Gov. Mujiv Hataman of the Autonomous Region in Muslim Mindanao and his public works secretary, Hadji Emil Sadain, led the separate launching of the projects, the five-kilometer P70-million Mercedes-Buldon-Barira road and the P70-million Marader-Talayan poblacion road in Maguindanao’s Barira and Talayan towns, respectively.
The ground-breaking rite for the two projects was preceded by Hataman’s ceremonial release, at the Office of the Regional Governor in Cotabato City, of equipment and capital assistance to seven farmers’ cooperatives that are recipients of various projects under the ARMM’s Health-Education-Livelihood-Protection Synergy (HELPS) program.
The turnover of checks and equipment to officials of the seven cooperatives was witnessed by ARMM Vice Gov.
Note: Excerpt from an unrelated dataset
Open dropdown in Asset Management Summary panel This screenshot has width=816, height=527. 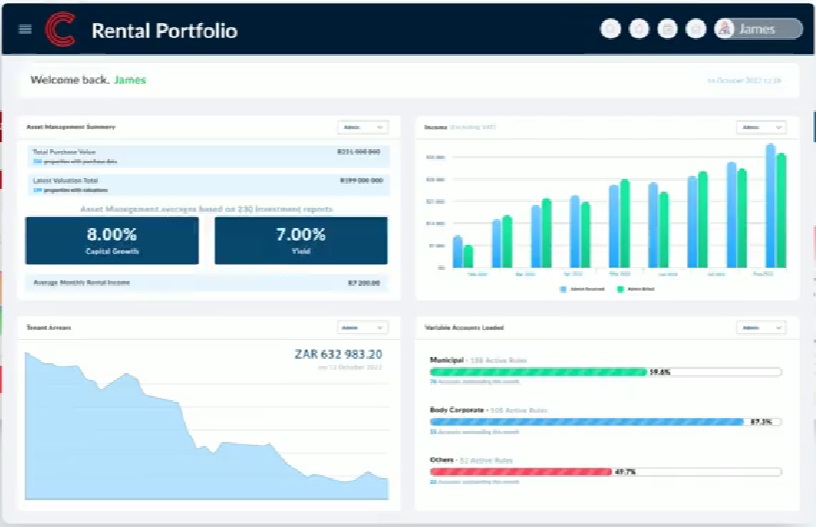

Haroun Al-Rashid Lucman, regional executive secretary Laisa Alamia and Makmod Mending, Jr., the region’s agriculture and fisheries secretary.
Sadain said the Barira road project will be bankrolled with an allocation from the ARMM’s infrastructure budget while the artery that would connect Talayan’s town center to Barangay Marader will be funded jointly by the regional government and the Payapa at Masaganang Pamayanan Program of the Office of the Presidential Adviser on the Peace Process.
The five-kilometer concrete road project in Tayalan will interconnect more than a dozen agricultural enclaves where members of the Moro Islamic Liberation Front and the Moro National Liberation Front dwell.
“This is a big help to our efforts to improve the lives of our constituents in areas that were scenes of bloody conflicts in the past,” Talayan’s former mayor, Hadji Ali Midtimbang, said in Filipino.
Midtimbang said they are also thankful to OPAPP for helping put up a five-kilometer concrete road to hasten the mobility of local Moro peasants.
Hataman said the two road projects could be completed by February 2015.
The two projects are among more than a hundred which the regional government launched in recent months.
Sadain said the program of works and funding details for the two projects are open to scrutiny by media and local civil society organizations.